4.2. The Spec Layer
The spec layer is where TorchLean says what a model means before asking how it runs. A dense layer
means W x + b. A softmax means a particular normalized exponential formula. A dropout training
step means a masked operation with the mask supplied explicitly. A loss means a specific reduction
and numerical convention.
Later layers may execute these definitions, lower them to graphs, approximate them with bounds, or call faster kernels. The spec layer is the reference point they have to come back to.
TorchLean is written in Lean, which is both a programming language and an interactive theorem prover. For broader language background, see the official Lean texts Functional Programming in Lean, Theorem Proving in Lean 4, and The Lean Language Reference. The main idea here is simple: write the mathematical object as an ordinary Lean definition, then make later layers show which definition they execute, differentiate, lower, or verify.

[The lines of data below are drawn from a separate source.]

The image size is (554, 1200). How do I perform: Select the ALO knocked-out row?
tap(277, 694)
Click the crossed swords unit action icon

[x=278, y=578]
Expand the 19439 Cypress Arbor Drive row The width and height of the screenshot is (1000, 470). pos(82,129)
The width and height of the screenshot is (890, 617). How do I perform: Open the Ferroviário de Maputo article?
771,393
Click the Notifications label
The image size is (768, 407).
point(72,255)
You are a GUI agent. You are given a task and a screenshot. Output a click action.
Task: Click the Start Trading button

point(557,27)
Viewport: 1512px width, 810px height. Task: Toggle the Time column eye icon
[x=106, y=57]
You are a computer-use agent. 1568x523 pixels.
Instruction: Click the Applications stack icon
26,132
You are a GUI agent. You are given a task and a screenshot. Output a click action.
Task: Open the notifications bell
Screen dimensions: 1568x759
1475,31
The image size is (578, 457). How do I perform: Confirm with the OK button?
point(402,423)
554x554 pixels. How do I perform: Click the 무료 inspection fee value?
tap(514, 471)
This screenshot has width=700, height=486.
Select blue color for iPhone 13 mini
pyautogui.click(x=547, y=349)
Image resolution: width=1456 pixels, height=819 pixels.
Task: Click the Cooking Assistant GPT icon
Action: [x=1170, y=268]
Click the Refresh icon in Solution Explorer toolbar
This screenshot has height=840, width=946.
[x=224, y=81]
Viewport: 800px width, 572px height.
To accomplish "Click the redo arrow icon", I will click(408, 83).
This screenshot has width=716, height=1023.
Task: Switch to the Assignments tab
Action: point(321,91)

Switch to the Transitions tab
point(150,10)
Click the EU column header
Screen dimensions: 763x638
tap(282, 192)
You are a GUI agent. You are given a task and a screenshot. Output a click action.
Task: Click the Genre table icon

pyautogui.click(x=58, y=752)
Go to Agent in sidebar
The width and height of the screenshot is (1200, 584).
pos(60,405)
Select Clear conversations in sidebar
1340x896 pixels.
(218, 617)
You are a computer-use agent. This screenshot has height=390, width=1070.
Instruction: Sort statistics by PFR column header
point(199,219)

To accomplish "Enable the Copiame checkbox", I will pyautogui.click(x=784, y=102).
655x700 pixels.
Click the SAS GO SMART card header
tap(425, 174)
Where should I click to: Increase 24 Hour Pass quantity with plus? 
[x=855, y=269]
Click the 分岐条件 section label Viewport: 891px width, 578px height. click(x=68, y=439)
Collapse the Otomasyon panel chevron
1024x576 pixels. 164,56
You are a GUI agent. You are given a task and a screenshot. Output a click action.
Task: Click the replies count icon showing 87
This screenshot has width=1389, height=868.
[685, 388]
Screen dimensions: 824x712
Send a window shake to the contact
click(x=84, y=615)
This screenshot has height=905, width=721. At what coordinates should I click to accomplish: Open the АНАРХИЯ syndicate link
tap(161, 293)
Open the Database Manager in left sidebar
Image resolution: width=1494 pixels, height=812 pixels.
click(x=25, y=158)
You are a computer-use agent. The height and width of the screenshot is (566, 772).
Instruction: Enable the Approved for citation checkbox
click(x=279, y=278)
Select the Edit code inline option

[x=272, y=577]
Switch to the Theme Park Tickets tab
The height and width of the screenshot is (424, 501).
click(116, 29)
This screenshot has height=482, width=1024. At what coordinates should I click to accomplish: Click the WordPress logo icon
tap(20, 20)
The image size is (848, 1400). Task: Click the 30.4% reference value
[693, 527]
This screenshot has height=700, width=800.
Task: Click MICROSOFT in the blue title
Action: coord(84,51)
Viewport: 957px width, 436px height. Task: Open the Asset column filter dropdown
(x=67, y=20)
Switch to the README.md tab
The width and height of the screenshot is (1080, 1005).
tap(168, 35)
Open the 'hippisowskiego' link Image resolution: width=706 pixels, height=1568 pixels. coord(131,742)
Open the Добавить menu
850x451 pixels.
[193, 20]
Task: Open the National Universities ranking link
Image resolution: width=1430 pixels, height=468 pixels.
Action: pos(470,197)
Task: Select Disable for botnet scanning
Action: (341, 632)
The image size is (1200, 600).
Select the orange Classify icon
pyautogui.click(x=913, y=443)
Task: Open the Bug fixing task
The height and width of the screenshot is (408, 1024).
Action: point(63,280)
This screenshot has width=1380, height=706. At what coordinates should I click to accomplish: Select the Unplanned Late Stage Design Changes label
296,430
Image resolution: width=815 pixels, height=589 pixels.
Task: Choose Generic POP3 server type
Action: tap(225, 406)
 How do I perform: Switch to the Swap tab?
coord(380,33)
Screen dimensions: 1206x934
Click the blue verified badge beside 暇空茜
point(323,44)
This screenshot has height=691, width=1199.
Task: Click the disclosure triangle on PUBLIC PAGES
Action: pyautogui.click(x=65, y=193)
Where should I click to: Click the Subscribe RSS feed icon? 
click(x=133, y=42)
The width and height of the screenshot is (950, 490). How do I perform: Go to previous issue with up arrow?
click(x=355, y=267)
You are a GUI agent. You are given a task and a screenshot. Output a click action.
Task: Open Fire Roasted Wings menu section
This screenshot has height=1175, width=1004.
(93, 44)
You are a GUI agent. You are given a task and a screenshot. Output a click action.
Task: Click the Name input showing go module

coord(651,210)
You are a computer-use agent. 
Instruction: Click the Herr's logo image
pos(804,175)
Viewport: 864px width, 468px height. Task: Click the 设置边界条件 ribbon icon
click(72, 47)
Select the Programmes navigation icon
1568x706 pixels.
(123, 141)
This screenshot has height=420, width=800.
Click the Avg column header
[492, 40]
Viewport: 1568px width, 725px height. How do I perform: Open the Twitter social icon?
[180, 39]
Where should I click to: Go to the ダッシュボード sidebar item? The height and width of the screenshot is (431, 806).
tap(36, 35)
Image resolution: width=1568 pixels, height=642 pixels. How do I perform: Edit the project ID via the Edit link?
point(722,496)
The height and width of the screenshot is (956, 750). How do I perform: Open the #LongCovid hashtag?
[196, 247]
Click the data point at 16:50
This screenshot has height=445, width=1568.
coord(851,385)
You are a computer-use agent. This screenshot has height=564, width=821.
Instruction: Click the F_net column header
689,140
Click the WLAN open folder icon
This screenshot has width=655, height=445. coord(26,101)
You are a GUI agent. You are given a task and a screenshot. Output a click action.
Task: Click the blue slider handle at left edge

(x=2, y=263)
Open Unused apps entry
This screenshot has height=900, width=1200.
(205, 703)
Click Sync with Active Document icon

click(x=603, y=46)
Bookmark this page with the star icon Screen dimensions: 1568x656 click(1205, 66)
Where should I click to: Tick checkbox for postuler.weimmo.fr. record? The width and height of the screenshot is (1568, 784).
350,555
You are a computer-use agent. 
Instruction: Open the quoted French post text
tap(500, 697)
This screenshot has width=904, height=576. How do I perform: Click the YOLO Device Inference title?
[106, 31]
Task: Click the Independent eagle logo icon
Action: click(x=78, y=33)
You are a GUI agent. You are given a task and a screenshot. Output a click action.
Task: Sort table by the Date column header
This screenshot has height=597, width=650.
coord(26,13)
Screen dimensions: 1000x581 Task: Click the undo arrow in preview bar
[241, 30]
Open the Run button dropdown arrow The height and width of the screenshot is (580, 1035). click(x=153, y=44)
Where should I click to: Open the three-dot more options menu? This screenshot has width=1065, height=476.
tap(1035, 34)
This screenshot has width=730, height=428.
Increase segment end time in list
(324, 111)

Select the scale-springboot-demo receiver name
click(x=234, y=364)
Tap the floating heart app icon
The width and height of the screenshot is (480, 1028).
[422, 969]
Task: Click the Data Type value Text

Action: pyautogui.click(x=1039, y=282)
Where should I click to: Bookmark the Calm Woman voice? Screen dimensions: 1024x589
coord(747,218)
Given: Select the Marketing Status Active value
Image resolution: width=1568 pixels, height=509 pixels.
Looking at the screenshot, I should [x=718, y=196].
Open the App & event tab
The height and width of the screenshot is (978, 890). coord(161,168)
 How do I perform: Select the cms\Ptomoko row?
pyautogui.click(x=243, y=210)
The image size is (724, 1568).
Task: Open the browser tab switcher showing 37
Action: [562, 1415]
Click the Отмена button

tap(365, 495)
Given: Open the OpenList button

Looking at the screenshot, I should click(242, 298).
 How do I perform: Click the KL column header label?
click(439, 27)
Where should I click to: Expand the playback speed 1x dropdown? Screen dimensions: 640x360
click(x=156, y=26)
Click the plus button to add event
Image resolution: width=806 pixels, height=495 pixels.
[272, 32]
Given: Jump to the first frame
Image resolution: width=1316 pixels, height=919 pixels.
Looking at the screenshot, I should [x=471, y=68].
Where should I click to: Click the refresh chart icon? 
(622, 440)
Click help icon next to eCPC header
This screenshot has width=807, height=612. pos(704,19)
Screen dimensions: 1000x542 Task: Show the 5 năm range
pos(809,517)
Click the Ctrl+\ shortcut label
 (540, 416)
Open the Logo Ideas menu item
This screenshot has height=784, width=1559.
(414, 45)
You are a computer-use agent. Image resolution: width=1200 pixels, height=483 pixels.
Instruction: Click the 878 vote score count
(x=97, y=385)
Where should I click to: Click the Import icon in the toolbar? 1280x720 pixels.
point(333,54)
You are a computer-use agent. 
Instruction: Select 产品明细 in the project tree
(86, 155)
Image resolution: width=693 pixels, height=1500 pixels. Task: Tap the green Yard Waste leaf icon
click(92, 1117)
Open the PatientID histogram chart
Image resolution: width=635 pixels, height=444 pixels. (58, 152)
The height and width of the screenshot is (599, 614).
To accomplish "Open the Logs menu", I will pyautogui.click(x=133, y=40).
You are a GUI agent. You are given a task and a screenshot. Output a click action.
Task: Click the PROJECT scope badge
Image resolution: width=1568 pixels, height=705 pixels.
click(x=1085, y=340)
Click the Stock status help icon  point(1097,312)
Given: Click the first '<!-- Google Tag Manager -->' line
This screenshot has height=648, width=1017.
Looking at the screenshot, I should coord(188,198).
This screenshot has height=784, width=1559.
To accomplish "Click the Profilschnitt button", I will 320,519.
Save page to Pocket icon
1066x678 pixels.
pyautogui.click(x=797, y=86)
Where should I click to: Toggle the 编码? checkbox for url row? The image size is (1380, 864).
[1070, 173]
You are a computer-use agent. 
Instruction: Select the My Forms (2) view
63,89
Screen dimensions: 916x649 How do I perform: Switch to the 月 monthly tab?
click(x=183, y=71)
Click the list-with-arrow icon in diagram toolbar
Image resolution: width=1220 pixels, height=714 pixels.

The rest of this page assumes the tensor and model-building material from the earlier chapters and focuses on the semantic anchors that later runtime, autograd, graph, and verification statements cite.
4.2.1. What This Page Adds
A spec page should answer one question: when a runtime, compiler, autograd rule, or verifier says it is handling a layer, which Lean definition is it referring to?
The answer should be a spec declaration. A spec declaration fixes the formula, the tensor shapes, the scalar assumptions, the parameter record, and any conventions such as masks, epsilons, reductions, or train/eval mode.
This gives each later layer a concrete obligation:
-
runtime code must say which spec-level function it implements;
-
autograd code must say which spec-level function it differentiates;
-
graph compilers must say which spec-level function their graph denotes;
-
verifiers must say which spec-level function their bounds or certificates concern.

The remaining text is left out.